I looked around, grabbed a chair, and swung it into the tank for all I was worth. It hit and the recoil spun me the other way and about ripped out my shoulder, but I came right back around, swinging again, and then again.
Not even a crack. “Mason!” I shrieked.
Jeremy came in, ran up behind me. “I don’t have my sidearm!” he cried. “Christy!”
I met Christy’s eyes. She was terrified, I could see her chest spasming for air and bouncing that stupid thing Sandra had bought her and?—
“The Crisis Companion!” I yelled, and then I grabbed at my necklace, held it up and pointed to hers.
She got it. I saw hope in her eyes and she grabbed the thing, picking it up, turning it frantically, and finally pressing its tip against the glass of the tank just as the cop reached my side, with his gun drawn to shoot out the glass.
“Wait!” I dashed sideways as a sort of after-thought, but it was too late. I heard a gentle, tink. Then the tank exploded.
Hell, I should’ve thought to get out of the way, huh? A wall of water with big sharp glass shards carried me and the tables and the chairs all the way to the entry doors, and I was jammed up against them, back-first, trying to get a breath while water blasted my face. My hands fumbled over my head, found the handle, and the doors swung open. I whooshed right through along with gallons and gallons of water.
Finally, the water sluiced away, leaving me gasping at the bottom of the stairs. “Christy!” I scrambled to push myself upright but my hands were slick, because my arm was bleeding so much. I found the cut, clasped it with my other hand, and got to my feet limping back inside. “Christy!”
She was lying facedown in the water, just the same way she’d been lying in the water in my dream. She was near the front wall where we’d sat that first night in the place. When I saw her there, her position, the curve of her arm, the water sluicing from her body, that nightmare vision of her flashed in my mind. Identical. It was identical…
…except for the slow flip of her mermaid tail.
“Christy!” Shaking away my paralyzing fear, I fell down beside her, gathering her up and hugging her to my chest. She was all right. She was okay. I held her while I looked for Jeremy. Then I spotted him. He was pushing himself up amid a pile of toppled tables and chairs over by the door Mason had just come through, and gave him a hand up on the way by.
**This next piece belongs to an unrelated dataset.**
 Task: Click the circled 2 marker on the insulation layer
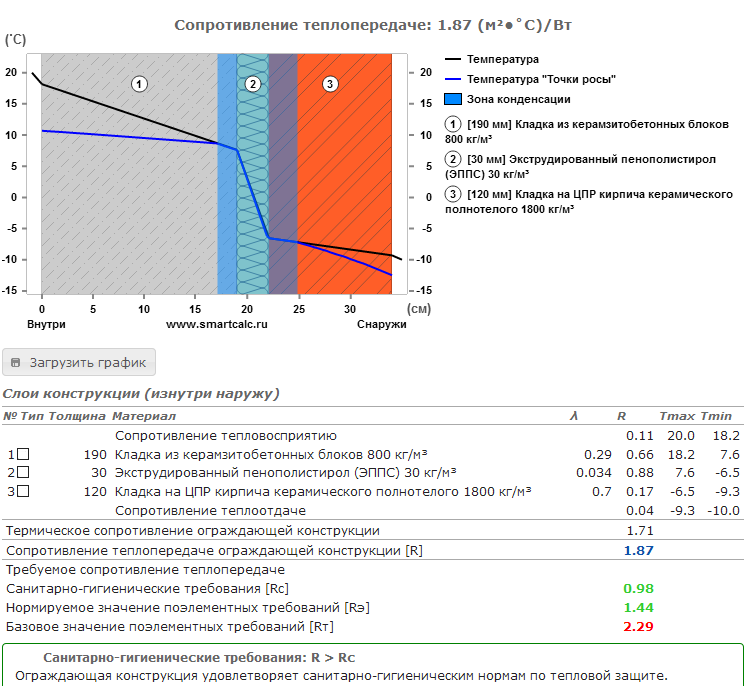click(252, 84)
“Get me out of this tail, will you Aunt Rache?”
I nodded. Christy rolled onto her belly, and I got the zipper down. I helped her peel the thing off without getting her silky leggings wet. They were the only dry thing on her. Then she sprang to her feet and right into my arms. “I thought that was it. I really thought that was it!”
“I know,” I said. “I know, but you’re okay.” I pushed her wet hair off her face. “Thank God, you’re okay. Where is Misty?”
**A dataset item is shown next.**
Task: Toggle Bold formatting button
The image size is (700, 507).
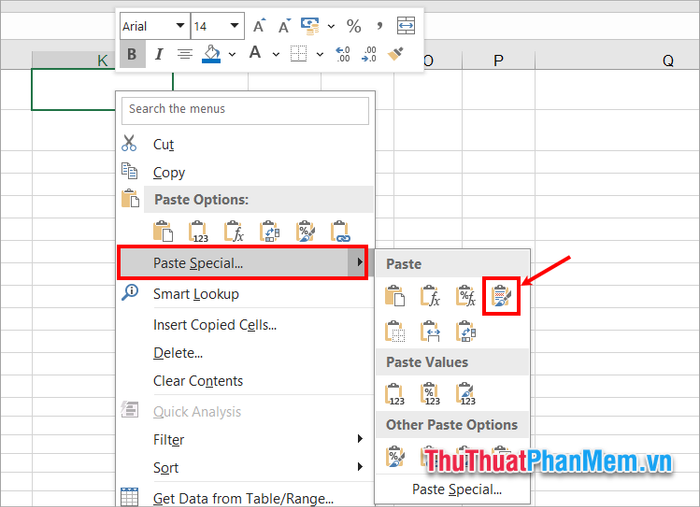Action: tap(131, 54)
“With Jen Scott!” She sort of yelled it, pulling out of my embrace. “Aunt Rache, that detective is the bad guy!”
“She didn’t find the body,” Mason said. “She planted it.”
“No, she did find it, she told us so. She said she dumped the body, and then she found it, and that Eva had found her way to their spot.”
“It was their spot,” I whispered.
Mason went on. “She planted Paul Quaid’s dog tag to frame him, then killed him so he couldn’t deny it.”
I blinked as my brain filled in blanks. “She’s been pretending to help us just to keep track of what we knew, what we were looking at,” I said. “And to subtly steer us toward Paul.”
“Paul was investigating too,” Jeremy said. He went to his backpack. “Zig got the photos they took at Quaid’s cabin digitized last night and sent them to me when I told her Misty was missing.”
He pulled up the photos taken inside the Quaid house before it had burned, then turned his phone our way.
The first photo was of a corkboard wall covered in other photos, clippings, and handwritten notes. I swiped through closeups of several of the items pinned to the board. One was a photo of two young women, arm in arm. I recognized them both. One was Eva Quaid. They were arm in arm, smiling at each other in a way only lovers do.
“They were together,” Jeremy said real slow. “And she told us she was the one who introduced Eva to Paul.”
“So, Paul fell for Eva,” I said. “And Eva married him. And Jen killed them both for it.”
“And planned to kill us, too. We have to find Misty.” There were tears around the edges of Christy’s voice. “We have to.”
“How the hell did you break that glass?” Jeremy asked. He bent to pick up a piece. “Look how thick it is.”
Christy wrapped her hand around the giant, ugly thing hanging from a chain around her neck and said, “Crisis Companion. An innocent young woman’s best friend in the cold, cruel world.” She held it up, spokesmodel style, complete with big smile, but then the smile dissolved in the tears that streamed down her face. “My fuckin’ mother. You tell her and I’ll never hear the end of it.”
“You shouldn’t ever hear the end of it,” I said. “It saved your perky ass. You should be on your knees thanking her.”